Multi-tissue blocks were first introduced by H. Battifora in 1986 with his so-called "multitumor (sausage) tissue block" and modified in 1990 with its improvement, "the checkerboard tissue block" . In 1998, J. Kononen and collaborators developed the current technique, which uses a novel sampling approach to produce tissues of regular size and shape that can be more densely and precisely arrayed.

==Procedure==
In the tissue microarray technique, a hollow needle is used to remove tissue cores as small as 0.6 mm in diameter from regions of interest in paraffin-embedded tissues such as clinical biopsies or tumor samples. These tissue cores are then inserted in a recipient paraffin block in a precisely spaced, array pattern. Sections from this block are cut using a microtome, mounted on a microscope slide and then analyzed by any method of standard histological analysis. Each microarray block can be cut into 100 – 500 sections, which can be subjected to independent tests. Tests commonly employed in tissue microarray include immunohistochemistry, and fluorescent in situ hybridization. Tissue microarrays are particularly useful in analysis of cancer samples.

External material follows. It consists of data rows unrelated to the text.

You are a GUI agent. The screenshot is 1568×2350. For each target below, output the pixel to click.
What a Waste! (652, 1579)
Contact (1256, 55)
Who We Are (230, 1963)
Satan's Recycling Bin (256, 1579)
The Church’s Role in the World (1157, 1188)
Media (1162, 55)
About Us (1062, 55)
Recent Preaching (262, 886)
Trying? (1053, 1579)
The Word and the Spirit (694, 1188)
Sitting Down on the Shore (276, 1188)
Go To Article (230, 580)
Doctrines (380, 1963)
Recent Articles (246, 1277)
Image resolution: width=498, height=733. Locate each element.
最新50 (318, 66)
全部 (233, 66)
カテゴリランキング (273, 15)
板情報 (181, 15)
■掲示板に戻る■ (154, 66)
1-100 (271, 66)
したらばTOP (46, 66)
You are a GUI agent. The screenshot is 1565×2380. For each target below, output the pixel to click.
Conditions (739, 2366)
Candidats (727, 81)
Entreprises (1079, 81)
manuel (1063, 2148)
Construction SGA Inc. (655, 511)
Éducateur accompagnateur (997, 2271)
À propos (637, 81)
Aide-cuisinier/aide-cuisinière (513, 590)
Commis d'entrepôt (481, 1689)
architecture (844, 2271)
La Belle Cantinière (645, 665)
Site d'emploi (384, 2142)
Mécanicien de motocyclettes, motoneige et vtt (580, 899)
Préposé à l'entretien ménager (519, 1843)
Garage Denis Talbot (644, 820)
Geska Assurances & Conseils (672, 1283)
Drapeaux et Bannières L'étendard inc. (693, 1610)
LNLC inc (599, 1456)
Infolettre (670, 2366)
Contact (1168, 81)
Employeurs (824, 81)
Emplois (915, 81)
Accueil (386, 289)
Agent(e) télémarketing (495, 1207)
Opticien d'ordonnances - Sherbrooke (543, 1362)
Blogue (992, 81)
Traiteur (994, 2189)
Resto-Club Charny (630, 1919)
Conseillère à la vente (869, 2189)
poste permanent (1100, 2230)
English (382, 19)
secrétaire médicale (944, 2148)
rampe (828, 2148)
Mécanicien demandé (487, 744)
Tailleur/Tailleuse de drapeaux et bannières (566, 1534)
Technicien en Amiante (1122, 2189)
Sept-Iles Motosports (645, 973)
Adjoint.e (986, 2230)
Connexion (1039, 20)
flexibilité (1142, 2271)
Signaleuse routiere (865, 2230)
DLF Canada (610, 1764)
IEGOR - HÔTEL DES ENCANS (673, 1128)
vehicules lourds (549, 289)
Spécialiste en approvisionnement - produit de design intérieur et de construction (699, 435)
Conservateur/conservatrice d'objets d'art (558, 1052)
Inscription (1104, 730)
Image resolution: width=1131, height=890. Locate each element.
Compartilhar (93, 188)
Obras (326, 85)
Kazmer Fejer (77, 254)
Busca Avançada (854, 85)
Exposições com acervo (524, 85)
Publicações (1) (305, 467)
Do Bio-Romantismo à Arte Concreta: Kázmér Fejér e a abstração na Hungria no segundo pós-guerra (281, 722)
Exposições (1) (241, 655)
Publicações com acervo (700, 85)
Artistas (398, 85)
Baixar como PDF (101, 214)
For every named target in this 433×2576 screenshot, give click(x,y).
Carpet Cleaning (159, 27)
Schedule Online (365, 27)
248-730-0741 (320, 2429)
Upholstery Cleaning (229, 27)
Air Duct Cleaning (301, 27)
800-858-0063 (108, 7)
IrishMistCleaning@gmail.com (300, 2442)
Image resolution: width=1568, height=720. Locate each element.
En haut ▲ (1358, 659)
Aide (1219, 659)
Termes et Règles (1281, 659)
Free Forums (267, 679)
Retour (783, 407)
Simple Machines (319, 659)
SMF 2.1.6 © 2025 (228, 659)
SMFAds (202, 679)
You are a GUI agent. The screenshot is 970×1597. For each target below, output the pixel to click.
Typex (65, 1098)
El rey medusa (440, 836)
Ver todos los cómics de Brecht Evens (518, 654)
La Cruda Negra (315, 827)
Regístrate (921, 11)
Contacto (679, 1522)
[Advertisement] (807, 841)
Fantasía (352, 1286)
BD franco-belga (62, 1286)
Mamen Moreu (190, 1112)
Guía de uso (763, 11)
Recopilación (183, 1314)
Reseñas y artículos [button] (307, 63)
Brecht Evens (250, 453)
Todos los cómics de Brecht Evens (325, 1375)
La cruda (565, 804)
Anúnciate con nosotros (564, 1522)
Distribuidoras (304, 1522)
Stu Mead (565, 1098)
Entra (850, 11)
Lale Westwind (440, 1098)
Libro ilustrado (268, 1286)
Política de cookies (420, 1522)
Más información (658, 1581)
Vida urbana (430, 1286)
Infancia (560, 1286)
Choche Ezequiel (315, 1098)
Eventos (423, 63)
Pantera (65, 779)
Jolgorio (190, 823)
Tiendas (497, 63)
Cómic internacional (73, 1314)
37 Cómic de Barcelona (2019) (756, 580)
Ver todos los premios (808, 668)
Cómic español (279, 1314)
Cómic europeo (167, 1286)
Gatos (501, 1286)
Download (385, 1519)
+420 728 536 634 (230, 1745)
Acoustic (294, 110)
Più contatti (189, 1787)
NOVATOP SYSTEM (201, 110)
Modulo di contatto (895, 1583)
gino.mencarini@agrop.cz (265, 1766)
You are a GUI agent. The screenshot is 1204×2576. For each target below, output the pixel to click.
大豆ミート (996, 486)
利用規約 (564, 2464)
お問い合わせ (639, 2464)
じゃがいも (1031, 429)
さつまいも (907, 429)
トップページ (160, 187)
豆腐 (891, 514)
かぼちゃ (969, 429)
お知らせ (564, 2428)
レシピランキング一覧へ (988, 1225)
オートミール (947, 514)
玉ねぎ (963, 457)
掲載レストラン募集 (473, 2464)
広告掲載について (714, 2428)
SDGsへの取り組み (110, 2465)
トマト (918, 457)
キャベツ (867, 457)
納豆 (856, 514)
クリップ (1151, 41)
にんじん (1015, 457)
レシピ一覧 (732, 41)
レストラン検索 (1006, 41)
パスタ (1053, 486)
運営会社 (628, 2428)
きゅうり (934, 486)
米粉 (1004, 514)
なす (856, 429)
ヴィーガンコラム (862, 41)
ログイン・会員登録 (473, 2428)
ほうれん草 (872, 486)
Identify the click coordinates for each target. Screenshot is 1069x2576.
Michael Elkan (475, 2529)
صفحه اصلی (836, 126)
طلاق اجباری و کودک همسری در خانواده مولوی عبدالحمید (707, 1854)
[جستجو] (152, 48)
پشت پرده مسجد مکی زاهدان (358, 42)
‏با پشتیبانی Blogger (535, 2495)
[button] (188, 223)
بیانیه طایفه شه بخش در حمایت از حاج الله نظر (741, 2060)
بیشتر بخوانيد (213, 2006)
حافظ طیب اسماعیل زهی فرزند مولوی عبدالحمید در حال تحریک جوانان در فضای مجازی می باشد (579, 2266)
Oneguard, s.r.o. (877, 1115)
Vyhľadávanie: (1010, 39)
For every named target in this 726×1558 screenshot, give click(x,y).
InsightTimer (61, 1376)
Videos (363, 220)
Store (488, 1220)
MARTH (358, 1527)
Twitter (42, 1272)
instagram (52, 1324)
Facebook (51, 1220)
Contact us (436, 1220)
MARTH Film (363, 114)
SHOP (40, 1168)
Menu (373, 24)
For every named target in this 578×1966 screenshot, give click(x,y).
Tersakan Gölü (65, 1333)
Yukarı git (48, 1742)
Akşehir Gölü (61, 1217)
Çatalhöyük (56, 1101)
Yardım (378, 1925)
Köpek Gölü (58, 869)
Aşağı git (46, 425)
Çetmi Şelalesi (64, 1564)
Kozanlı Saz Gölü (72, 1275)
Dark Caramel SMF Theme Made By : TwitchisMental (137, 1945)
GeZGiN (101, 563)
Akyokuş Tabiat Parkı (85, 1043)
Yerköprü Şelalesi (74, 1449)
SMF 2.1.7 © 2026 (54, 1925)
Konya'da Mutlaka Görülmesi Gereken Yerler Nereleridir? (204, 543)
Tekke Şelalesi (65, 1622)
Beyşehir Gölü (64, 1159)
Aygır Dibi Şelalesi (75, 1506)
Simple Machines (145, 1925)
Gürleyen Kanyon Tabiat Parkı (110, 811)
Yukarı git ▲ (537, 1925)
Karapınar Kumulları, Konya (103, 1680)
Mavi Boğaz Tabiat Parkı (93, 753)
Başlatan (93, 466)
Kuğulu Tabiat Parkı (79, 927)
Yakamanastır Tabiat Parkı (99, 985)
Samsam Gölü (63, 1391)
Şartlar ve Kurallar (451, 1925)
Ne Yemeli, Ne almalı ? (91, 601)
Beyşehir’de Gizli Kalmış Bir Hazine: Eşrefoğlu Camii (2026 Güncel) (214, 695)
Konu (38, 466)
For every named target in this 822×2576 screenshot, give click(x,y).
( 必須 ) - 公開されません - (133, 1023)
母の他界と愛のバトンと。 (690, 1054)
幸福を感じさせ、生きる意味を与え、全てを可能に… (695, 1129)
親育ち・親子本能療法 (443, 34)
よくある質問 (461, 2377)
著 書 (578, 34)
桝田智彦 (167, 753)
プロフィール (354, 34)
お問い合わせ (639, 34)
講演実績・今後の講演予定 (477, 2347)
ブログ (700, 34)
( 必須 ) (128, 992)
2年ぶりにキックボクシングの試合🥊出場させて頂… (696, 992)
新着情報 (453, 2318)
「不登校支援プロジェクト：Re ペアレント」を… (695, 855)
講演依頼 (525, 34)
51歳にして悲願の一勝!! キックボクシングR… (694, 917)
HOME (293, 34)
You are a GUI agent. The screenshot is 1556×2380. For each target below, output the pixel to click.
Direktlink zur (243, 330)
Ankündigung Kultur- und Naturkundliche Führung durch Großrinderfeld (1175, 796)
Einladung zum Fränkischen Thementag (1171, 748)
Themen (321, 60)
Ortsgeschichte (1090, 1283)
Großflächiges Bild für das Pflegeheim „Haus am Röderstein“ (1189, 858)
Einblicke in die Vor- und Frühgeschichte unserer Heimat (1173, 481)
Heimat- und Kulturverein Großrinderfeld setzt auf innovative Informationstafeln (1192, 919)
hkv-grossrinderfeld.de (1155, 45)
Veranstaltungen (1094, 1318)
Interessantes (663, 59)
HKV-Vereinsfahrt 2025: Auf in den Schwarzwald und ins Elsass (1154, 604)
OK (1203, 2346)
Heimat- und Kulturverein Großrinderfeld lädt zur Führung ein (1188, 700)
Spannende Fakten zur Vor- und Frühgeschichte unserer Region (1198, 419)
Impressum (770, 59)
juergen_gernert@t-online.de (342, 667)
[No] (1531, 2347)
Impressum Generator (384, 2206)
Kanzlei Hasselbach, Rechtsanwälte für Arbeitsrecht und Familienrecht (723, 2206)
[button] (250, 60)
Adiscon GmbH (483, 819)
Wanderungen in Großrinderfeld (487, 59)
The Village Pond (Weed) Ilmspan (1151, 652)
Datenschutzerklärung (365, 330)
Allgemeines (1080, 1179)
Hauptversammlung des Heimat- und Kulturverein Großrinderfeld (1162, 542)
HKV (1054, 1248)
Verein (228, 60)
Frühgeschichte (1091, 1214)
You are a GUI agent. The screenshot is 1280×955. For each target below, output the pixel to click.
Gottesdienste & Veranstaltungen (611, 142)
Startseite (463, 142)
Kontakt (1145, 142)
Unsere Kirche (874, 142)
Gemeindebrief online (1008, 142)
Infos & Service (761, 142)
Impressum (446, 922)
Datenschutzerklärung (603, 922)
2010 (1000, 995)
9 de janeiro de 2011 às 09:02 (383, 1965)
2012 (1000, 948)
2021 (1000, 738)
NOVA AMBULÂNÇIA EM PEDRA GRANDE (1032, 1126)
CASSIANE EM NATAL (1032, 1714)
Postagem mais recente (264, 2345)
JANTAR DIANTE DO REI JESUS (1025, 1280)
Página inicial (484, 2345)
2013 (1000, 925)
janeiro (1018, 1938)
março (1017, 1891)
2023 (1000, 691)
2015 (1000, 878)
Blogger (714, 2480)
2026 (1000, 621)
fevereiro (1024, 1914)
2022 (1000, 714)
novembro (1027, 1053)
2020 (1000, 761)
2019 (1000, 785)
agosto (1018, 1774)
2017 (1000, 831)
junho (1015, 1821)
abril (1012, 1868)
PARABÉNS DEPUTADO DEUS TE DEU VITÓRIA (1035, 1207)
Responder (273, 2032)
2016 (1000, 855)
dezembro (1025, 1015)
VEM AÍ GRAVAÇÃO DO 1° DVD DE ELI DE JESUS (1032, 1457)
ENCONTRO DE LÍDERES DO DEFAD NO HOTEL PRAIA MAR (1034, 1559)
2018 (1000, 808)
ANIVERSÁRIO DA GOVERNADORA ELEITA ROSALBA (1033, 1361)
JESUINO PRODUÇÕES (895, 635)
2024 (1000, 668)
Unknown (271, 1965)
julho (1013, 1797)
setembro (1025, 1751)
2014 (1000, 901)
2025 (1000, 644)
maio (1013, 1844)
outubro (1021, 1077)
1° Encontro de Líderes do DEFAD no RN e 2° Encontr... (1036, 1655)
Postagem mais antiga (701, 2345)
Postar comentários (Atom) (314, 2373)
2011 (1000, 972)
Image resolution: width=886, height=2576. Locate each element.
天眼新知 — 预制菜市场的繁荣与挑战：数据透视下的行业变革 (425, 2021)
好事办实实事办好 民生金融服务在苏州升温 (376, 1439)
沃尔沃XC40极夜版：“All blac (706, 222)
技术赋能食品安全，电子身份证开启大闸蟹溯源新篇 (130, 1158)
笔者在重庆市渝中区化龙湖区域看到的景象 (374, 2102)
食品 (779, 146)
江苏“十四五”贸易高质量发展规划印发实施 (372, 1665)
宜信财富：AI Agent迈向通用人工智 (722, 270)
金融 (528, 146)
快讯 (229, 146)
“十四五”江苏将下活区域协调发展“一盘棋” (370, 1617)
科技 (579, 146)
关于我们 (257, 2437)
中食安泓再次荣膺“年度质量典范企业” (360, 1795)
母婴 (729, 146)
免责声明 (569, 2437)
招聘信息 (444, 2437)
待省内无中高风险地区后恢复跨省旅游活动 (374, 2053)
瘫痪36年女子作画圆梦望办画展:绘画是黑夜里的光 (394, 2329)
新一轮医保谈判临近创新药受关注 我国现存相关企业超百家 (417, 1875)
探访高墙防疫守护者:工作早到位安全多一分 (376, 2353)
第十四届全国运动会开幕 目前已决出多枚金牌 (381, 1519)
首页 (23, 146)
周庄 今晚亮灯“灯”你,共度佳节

One variation is a Frozen tissue array.

== Use in research ==

The use of tissue microarrays in combination with immunohistochemistry has been a preferred method to study and validate cancer biomarkers in various defined cancer patient cohorts. The possibility to assemble a large number of representative cancer samples from a defined patient cohort that also has a corresponding clinical database, provides a powerful resource to study how different protein expression patterns correlate with different clinical parameters. Since patient samples are assembled into the same block, sections can be stained with the same protocol to avoid experimental variability and technical artefacts. Clinical cancer patient cohorts and corresponding tissue microarray sets have been used to study diagnostic, prognostic and treatment predictive cancer biomarkers in most forms of cancer, including lung, breast, colorectal and renal cell cancer.

Immunohistochemistry combined with tissue microarrays has also been used with success in large scale efforts to create a map of protein expression on a more global scale.